TASK STATEMENT:
Every record here should be printed again exactly.

=== Section Start ===

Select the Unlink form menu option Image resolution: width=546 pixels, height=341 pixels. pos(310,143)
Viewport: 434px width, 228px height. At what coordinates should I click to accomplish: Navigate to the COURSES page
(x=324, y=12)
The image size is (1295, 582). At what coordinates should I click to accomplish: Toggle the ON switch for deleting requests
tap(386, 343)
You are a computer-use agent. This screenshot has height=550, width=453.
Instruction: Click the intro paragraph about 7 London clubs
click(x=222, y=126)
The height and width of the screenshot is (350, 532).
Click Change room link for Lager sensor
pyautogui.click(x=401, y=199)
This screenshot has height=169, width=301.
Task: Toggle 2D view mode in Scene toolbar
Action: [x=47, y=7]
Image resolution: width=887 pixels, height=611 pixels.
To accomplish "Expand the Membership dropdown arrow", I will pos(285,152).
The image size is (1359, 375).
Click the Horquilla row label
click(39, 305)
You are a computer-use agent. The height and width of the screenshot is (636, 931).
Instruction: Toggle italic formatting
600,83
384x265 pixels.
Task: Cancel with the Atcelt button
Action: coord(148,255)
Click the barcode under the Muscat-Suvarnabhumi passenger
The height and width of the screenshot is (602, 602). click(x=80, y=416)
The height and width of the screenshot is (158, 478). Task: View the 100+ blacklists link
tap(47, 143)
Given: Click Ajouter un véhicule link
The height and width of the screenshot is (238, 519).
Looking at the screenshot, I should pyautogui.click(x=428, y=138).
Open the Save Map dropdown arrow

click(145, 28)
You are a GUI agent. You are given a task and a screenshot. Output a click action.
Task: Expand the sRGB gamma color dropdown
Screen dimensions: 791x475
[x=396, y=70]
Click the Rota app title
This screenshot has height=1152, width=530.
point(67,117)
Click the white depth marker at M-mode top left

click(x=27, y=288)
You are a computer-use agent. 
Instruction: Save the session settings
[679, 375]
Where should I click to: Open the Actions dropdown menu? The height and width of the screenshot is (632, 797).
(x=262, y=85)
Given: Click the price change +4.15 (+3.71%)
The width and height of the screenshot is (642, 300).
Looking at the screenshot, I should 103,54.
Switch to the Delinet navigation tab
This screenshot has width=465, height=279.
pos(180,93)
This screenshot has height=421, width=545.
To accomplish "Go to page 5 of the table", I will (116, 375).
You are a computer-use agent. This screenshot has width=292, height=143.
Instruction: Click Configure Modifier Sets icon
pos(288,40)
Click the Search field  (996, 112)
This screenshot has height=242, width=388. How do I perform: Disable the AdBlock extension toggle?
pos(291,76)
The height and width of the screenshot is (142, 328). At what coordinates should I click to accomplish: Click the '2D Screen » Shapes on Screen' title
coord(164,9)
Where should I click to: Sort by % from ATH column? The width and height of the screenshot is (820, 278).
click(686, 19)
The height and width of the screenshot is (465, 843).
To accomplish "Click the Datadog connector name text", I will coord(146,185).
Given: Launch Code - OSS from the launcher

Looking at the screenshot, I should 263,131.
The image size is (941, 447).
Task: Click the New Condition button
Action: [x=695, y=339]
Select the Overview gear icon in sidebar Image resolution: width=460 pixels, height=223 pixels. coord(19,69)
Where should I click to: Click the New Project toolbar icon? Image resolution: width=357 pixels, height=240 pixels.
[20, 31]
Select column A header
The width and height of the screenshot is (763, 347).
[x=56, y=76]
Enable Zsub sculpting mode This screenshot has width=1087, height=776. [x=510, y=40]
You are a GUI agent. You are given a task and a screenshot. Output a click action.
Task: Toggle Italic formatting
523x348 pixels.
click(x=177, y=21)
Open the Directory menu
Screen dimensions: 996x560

=== Section End ===

THE COMPLETED TASK:
Select the Unlink form menu option Image resolution: width=546 pixels, height=341 pixels. pos(310,143)
Viewport: 434px width, 228px height. At what coordinates should I click to accomplish: Navigate to the COURSES page
(x=324, y=12)
The image size is (1295, 582). At what coordinates should I click to accomplish: Toggle the ON switch for deleting requests
tap(386, 343)
You are a computer-use agent. This screenshot has height=550, width=453.
Instruction: Click the intro paragraph about 7 London clubs
click(x=222, y=126)
The height and width of the screenshot is (350, 532).
Click Change room link for Lager sensor
pyautogui.click(x=401, y=199)
This screenshot has height=169, width=301.
Task: Toggle 2D view mode in Scene toolbar
Action: [x=47, y=7]
Image resolution: width=887 pixels, height=611 pixels.
To accomplish "Expand the Membership dropdown arrow", I will pos(285,152).
The image size is (1359, 375).
Click the Horquilla row label
click(39, 305)
You are a computer-use agent. The height and width of the screenshot is (636, 931).
Instruction: Toggle italic formatting
600,83
384x265 pixels.
Task: Cancel with the Atcelt button
Action: coord(148,255)
Click the barcode under the Muscat-Suvarnabhumi passenger
The height and width of the screenshot is (602, 602). click(x=80, y=416)
The height and width of the screenshot is (158, 478). Task: View the 100+ blacklists link
tap(47, 143)
Given: Click Ajouter un véhicule link
The height and width of the screenshot is (238, 519).
Looking at the screenshot, I should pyautogui.click(x=428, y=138).
Open the Save Map dropdown arrow

click(145, 28)
You are a GUI agent. You are given a task and a screenshot. Output a click action.
Task: Expand the sRGB gamma color dropdown
Screen dimensions: 791x475
[x=396, y=70]
Click the Rota app title
This screenshot has height=1152, width=530.
point(67,117)
Click the white depth marker at M-mode top left

click(x=27, y=288)
You are a computer-use agent. 
Instruction: Save the session settings
[679, 375]
Where should I click to: Open the Actions dropdown menu? The height and width of the screenshot is (632, 797).
(x=262, y=85)
Given: Click the price change +4.15 (+3.71%)
The width and height of the screenshot is (642, 300).
Looking at the screenshot, I should 103,54.
Switch to the Delinet navigation tab
This screenshot has width=465, height=279.
pos(180,93)
This screenshot has height=421, width=545.
To accomplish "Go to page 5 of the table", I will (116, 375).
You are a computer-use agent. This screenshot has width=292, height=143.
Instruction: Click Configure Modifier Sets icon
pos(288,40)
Click the Search field  (996, 112)
This screenshot has height=242, width=388. How do I perform: Disable the AdBlock extension toggle?
pos(291,76)
The height and width of the screenshot is (142, 328). At what coordinates should I click to accomplish: Click the '2D Screen » Shapes on Screen' title
coord(164,9)
Where should I click to: Sort by % from ATH column? The width and height of the screenshot is (820, 278).
click(686, 19)
The height and width of the screenshot is (465, 843).
To accomplish "Click the Datadog connector name text", I will coord(146,185).
Given: Launch Code - OSS from the launcher

Looking at the screenshot, I should 263,131.
The image size is (941, 447).
Task: Click the New Condition button
Action: [x=695, y=339]
Select the Overview gear icon in sidebar Image resolution: width=460 pixels, height=223 pixels. coord(19,69)
Where should I click to: Click the New Project toolbar icon? Image resolution: width=357 pixels, height=240 pixels.
[20, 31]
Select column A header
The width and height of the screenshot is (763, 347).
[x=56, y=76]
Enable Zsub sculpting mode This screenshot has width=1087, height=776. [x=510, y=40]
You are a GUI agent. You are given a task and a screenshot. Output a click action.
Task: Toggle Italic formatting
523x348 pixels.
click(x=177, y=21)
Open the Directory menu
Screen dimensions: 996x560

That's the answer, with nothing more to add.